Author(s): Rick Rosner and Scott Douglas Jacobsen

Publication (Outlet/Website): Ask A Genius

Publication Date (yyyy/mm/dd): 2024/11/11

*Interview conducted October/November, 2024.*

Scott Douglas Jacobsen: So, in an article in Noesis, the journal of the Mega Society years ago, you wrote an article about road rage. Do you still have it? Why is it more? Why is it less?

Rick Rosner: It’s mostly less because I’m older, and not necessarily wiser, but people’s driving has overall gotten so shitty that you can’t be mad at everybody all the time. I read that traffic accidents are up 15%, with the theory being that COVID has affected everybody’s brain, making us angrier and destroying spatial perception, if any of that is accurate. But yes, since I wrote that article almost 20 years ago, people’s driving has gotten a lot worse.

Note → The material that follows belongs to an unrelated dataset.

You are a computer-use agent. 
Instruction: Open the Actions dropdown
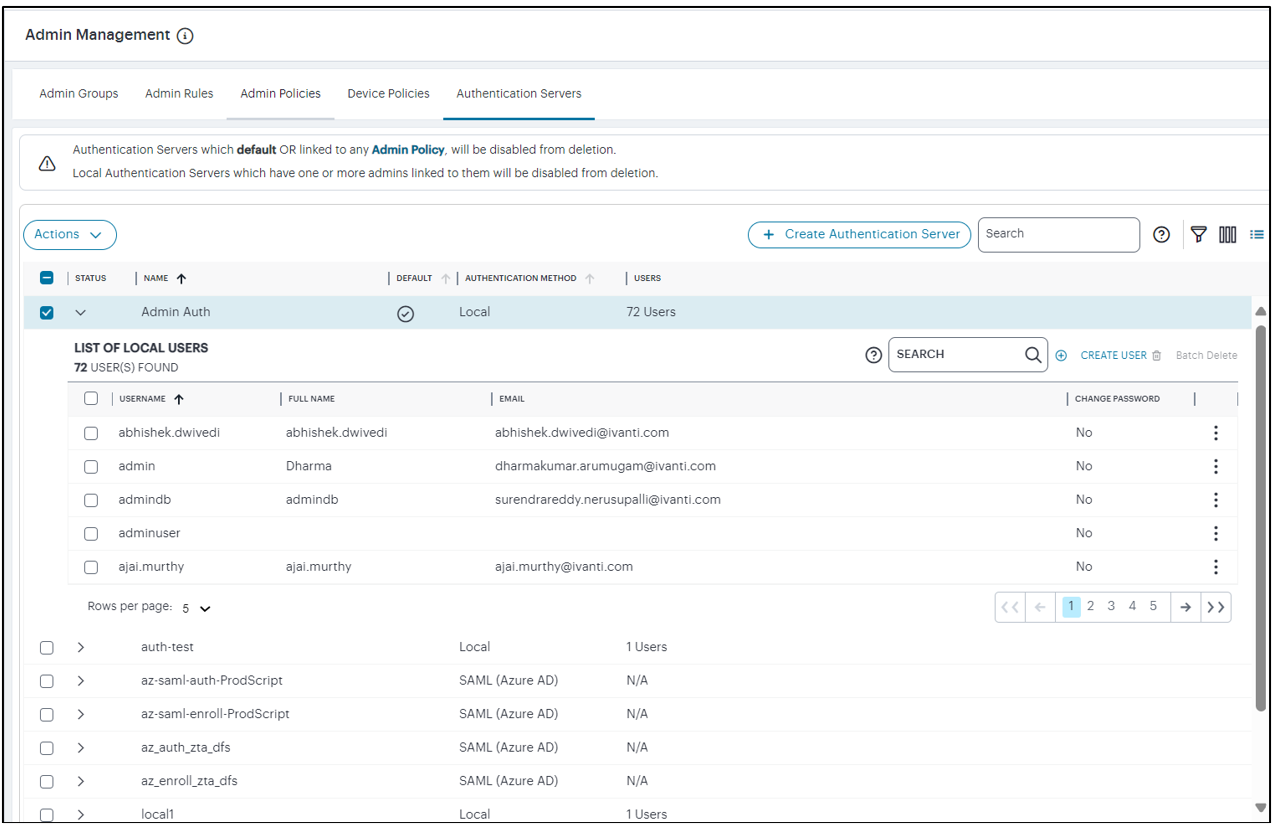point(69,235)
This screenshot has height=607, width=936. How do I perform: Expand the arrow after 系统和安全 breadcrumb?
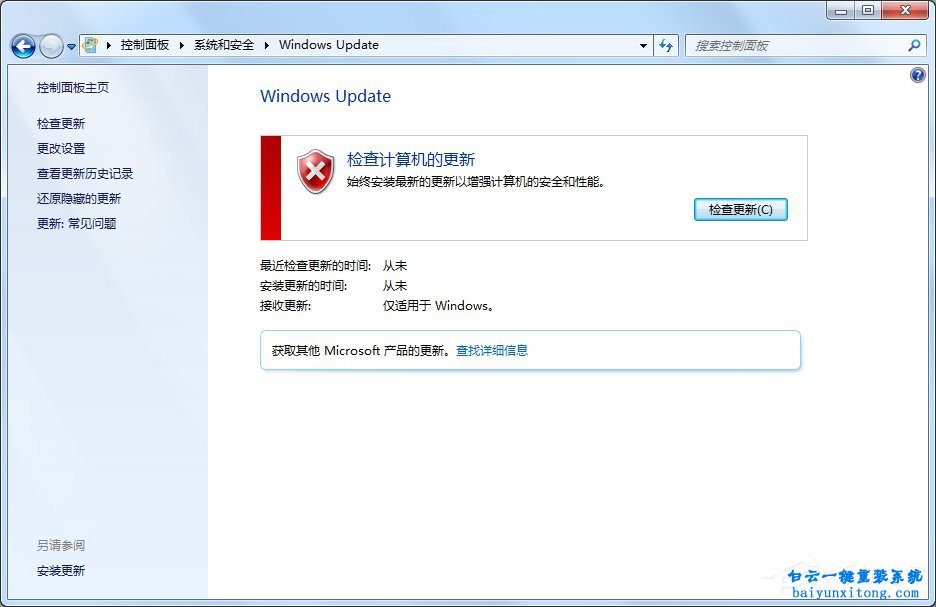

Also, I don’t drive as much anymore. I picked up Carole at the airport, but that’s a rare long trip for me—25 miles to the airport. 

Jacobsen: How’s traffic?

Rosner: Not bad until a quarter mile from the airport. Then LAX—well, they keep trying to fix it to get people in and out of there, and maybe someday they will, but it’s not fixed yet. They’ve spent probably $1 billion upgrading the traffic flow in and out of there, and it’s still messed up. Maybe it’s the design of the area—it’s in the middle of a city. There’s an IHOP a block away, and Sepulveda Boulevard is right there. Modern airports seem to be designed for flow, away from the heart of the city. They shut down Denver’s Stapleton Airport 20 years ago and built a new one 20 miles out of town. It was probably part of some corrupt land deal.

But you can get in and out of the new Denver airport. I’ve never seen a traffic jam there. Though, what you save in time by missing traffic jams, you end up wasting on driving 15 to 20 miles to it and another 15-20 miles away from it. But yes, I assume it’s an outmoded design from the 60s that makes LAX such a pain in the ass to get in and out of.